In the material beneath, how many lines contain the word "bold"? Give the count alone.

→ Input records:
········

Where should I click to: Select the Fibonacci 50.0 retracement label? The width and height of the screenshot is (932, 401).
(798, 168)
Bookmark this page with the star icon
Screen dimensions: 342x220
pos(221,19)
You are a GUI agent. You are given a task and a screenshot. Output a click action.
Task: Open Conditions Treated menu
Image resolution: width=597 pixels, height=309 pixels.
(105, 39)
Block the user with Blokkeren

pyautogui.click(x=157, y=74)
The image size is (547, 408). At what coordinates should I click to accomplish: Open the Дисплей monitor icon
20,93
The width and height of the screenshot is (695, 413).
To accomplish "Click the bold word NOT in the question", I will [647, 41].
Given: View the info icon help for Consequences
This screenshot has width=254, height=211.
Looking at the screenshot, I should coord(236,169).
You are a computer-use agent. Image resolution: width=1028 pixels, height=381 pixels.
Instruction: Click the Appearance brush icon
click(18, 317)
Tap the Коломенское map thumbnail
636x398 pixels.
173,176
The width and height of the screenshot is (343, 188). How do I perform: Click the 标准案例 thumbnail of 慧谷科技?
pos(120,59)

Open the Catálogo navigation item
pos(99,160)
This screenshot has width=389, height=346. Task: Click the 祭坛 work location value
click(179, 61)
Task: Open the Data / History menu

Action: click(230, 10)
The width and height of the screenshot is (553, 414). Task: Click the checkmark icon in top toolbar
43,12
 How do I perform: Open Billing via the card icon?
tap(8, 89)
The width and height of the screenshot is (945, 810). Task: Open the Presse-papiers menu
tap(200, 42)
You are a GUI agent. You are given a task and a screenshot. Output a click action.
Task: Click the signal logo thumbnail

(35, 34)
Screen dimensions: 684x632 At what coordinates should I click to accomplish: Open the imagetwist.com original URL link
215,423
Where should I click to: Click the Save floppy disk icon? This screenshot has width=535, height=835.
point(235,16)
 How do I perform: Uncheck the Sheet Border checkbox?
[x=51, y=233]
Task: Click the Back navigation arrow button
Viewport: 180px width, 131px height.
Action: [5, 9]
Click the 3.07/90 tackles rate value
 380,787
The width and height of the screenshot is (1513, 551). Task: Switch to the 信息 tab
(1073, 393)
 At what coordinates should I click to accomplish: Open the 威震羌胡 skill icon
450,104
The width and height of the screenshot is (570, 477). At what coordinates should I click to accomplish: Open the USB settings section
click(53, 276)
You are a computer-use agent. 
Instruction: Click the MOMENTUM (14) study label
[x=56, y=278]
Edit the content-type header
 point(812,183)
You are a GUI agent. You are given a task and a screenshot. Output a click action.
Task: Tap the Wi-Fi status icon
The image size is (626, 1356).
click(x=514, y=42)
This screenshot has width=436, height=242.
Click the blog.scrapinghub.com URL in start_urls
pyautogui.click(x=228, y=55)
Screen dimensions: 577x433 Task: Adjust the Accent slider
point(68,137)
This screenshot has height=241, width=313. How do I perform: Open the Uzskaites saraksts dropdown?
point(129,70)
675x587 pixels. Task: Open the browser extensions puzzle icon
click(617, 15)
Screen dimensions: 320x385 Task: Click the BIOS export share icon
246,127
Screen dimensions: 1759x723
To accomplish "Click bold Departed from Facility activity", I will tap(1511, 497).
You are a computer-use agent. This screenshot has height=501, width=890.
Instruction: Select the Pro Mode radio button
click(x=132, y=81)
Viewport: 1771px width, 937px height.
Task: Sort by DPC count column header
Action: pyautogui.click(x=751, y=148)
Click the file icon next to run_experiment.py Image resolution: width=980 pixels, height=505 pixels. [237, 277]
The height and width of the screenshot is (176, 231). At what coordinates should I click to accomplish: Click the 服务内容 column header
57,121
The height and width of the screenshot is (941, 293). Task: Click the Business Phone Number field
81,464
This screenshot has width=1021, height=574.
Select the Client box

········

→ Answer to this problem: 2